Helping Seniors Recover from a Fall

A fall can lead to a fracture and other serious consequences in the elderly, resulting in a lengthy stay in the hospital at a rehab like the Detroit elderly rehab center. This medical emergency is a constant threat as people get older and lose their balance. Recovery is often slow and painful and some may never regain full use of the affected part or be as strong as they once were. To help the senior remain independent after a serious fall, you need to focus on taking specific steps in recovery.

Strengthen Other Muscles

Immobility can lead to muscle deterioration, so work on arm and core strength as well as building muscles in the legs. If one leg was fractured, don’t let the other one sit idle, and the same is true for an injury to an arm.

For those who aren't allowed to get up and walk, you can find sitting exercises that will help keep muscles strong. Light weights in the hands can enhance bicep curls and overhead arm raises. While they will most likely be assigned a physical therapist for some time after being released to go home, it’s up to the family and caregivers to encourage the elderly individual to do the exercises when the therapist isn’t around.
Work on Balance

The ability to balance when walking is reduced with age. However, this doesn’t have to be the case when you do exercises which focus on core stability and strength. For example, seniors can practice standing with both arms raised in front of them or standing on one leg. Work up to standing on one leg with the eyes closed to really challenge their skills in balancing.

Include core exercises which provide stability. While a senior may not be able to do planks and sit-ups due to other health restrictions, they can find modified exercises for the ab area.

Check Your Surroundings

Once a senior returns home, you will want to make sure they are in a safe place. Evaluate their surroundings to remove any trip hazards and move furniture for better traffic flow. Make sure there's easy access to the bathroom from the living area and the bedroom.

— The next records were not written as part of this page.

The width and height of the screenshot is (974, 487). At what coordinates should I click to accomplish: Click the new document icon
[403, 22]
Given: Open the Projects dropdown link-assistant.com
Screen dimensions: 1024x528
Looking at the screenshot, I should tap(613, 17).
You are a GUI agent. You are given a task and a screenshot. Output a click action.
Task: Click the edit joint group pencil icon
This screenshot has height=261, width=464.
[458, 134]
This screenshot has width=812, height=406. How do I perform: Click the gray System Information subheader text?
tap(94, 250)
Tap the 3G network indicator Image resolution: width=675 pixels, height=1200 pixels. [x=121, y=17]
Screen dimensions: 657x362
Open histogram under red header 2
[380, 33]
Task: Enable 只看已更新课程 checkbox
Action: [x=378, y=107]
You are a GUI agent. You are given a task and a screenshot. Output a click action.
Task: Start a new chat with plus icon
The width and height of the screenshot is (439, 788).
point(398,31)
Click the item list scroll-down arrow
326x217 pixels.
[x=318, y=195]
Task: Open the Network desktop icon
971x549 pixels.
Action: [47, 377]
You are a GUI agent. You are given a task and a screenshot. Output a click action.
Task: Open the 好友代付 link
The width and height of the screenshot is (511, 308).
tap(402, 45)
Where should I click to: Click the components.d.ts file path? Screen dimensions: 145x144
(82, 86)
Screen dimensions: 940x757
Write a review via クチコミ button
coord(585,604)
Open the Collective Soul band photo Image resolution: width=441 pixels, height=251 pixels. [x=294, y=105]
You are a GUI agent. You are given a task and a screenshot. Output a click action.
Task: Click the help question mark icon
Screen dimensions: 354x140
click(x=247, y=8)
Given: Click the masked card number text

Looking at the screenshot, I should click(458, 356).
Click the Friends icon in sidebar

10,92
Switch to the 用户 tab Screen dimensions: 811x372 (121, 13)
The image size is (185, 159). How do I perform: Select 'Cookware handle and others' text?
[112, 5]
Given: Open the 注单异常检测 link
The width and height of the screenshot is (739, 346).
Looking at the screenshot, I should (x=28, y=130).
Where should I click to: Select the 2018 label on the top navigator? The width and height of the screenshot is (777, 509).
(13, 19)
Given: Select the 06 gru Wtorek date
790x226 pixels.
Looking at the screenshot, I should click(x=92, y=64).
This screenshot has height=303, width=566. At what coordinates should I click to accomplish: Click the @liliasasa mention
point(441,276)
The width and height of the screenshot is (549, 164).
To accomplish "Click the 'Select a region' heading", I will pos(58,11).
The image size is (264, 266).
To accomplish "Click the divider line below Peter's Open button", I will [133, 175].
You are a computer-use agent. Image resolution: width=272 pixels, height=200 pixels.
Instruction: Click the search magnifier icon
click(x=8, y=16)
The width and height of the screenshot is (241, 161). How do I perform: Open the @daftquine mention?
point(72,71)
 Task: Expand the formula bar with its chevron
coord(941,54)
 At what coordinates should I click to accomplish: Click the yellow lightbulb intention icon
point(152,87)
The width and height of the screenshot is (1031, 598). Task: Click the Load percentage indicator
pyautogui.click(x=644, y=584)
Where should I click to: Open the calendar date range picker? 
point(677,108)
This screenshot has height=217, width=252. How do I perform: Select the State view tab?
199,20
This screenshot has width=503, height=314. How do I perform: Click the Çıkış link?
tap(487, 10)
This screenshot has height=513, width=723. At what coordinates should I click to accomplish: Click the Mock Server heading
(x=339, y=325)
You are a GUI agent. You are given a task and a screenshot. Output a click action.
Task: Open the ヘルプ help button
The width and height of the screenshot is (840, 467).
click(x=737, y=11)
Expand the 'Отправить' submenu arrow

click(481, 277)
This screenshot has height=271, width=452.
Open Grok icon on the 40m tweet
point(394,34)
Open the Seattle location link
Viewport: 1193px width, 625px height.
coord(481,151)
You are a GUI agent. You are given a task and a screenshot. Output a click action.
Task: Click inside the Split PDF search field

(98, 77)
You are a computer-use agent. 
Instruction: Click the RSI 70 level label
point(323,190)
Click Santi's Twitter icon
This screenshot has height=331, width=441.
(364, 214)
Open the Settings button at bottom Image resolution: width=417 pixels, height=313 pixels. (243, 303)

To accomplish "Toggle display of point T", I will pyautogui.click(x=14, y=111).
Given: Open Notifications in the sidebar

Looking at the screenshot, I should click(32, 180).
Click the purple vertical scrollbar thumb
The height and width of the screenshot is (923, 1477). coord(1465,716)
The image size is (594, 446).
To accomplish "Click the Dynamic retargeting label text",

Not only will this step help prevent falls in the future, it will provide additional safety now to reduce the risk of re-injury. Whether using a walker, wheelchair or crutches, stability is greatly reduced. Place items within easy reach to avoid the need to get up unnecessarily. While you want them to get plenty of exercise, it shouldn’t be out of need, which can increase their likelihood of falling again.
Ensure Adequate Nutrition

The elderly often have smaller appetites because of lack of exercise, and this issue is exacerbated by reduced activity after a fall. They may fail to eat as much as they should to get the nutrients for healing. Make sure they are eating a decent meal or ask a doctor about a vitamin supplement. Calcium and vitamin D are two nutrients important to faster recovery of fractures.

While an injury from a fall is unpleasant for everyone, it can be deadly for seniors. Three times as many people age 70 and over die from a ground-level fall as those under the age of 70. This is according to a study published in The Journal of Trauma: Injury, Infection, and Critical Care. When a fall does occur, it’s important to work with the senior to ensure as much mobility and independence is restored as possible.